Who knew what it would take to reorient my life into something new.

Monday, July 18, 2011

Anthem of a Man's Soul

As I sit here in my office writing this tonight, I am pondering. I am pondering nothing in particular, just thinking about today. Then I think about the last several days, the last several weeks, the last year, etcetera. I am trying to focus my attention on significant things, but I am so distracted. I am so blessed and yet, I forget to pause and express gratitude. It’s as though I am running to who knows what for who knows why.

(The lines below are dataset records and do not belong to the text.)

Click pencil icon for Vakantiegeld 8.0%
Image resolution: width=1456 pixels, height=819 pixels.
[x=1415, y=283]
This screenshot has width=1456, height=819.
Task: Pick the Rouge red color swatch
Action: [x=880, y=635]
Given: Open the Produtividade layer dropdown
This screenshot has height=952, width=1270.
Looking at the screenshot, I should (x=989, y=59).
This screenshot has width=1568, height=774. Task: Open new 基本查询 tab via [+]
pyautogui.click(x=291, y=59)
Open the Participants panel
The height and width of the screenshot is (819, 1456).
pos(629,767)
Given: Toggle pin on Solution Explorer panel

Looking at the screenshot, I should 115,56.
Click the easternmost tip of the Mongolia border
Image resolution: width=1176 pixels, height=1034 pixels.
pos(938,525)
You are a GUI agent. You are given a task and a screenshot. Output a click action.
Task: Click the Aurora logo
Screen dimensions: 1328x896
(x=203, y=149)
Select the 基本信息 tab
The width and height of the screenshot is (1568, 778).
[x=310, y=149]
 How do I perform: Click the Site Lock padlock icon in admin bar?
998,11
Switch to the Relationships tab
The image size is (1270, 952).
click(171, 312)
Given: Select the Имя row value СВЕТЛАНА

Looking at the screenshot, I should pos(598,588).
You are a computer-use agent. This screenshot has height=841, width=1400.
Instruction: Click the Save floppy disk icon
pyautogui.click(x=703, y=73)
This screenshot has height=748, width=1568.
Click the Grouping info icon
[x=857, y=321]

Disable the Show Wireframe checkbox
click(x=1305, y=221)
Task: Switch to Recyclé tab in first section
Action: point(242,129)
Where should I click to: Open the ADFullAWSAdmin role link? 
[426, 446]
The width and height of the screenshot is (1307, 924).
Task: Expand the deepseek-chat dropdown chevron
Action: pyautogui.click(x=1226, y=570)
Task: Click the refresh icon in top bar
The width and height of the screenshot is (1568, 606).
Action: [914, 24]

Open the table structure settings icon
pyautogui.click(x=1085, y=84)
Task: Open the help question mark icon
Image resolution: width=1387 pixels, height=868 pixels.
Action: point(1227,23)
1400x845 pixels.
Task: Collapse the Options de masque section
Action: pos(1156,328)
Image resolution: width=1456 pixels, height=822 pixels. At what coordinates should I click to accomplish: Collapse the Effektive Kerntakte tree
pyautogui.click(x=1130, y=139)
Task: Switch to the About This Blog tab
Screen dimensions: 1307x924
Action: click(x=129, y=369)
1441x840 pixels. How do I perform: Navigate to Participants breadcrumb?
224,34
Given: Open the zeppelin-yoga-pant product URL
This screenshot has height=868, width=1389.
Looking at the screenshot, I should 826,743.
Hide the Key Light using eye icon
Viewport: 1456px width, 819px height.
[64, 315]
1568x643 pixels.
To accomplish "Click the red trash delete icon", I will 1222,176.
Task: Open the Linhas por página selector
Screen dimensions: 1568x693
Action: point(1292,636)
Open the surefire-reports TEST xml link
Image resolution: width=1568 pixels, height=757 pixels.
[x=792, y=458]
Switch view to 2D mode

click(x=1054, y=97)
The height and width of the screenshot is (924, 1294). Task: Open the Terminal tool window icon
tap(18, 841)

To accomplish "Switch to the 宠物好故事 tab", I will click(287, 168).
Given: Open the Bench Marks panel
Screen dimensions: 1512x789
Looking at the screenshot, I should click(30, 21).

I know all the reasons why I need to stop and reflect, but I can’t seem to actually do it.


The famous country poet, George Strait put it this way. . .

I've been to church, I've read the book.
I know He's here, but I don't look.
Near as often as I should.
Yea, I know I should.

What would happen if I just called a halt to all the personal madness and took a moment to listen? I’ve been camping and hiking all by myself. No one is around. It is just me and the earth. The only sounds are the wild sounds of nature. It is a mystical time of listening to that, which so desperately tries to be heard, but is overtaken by the persistent noise of progress. At that moment, all I can hear is the rush of wind through the evergreens, the babble of water in the stream, birds in song, insects buzzing and distant sounds of nature in a chorus of praise. Together it is a mighty anthem to a Creator so powerful and yet, so intimate with each and every being. And then, I hear the gentle beating of my heart. I am quieted to a place of reverence. I am in awestruck wonder. The balladeer continues. . .

His finger prints are everywhere.
I just slowed down to stop and stare.
Opened my eyes, and man, I swear.
I saw God today.

I want more of that kind of existence. The kind where I cherish the moments I have been given. I want to stop, look, listen and see! I want to speak less and hear more. I want to hold onto less and give more; grumble less and love more; rush less and see more. Most of all I want to gather less and be more. Yes, I want to be so, so much more.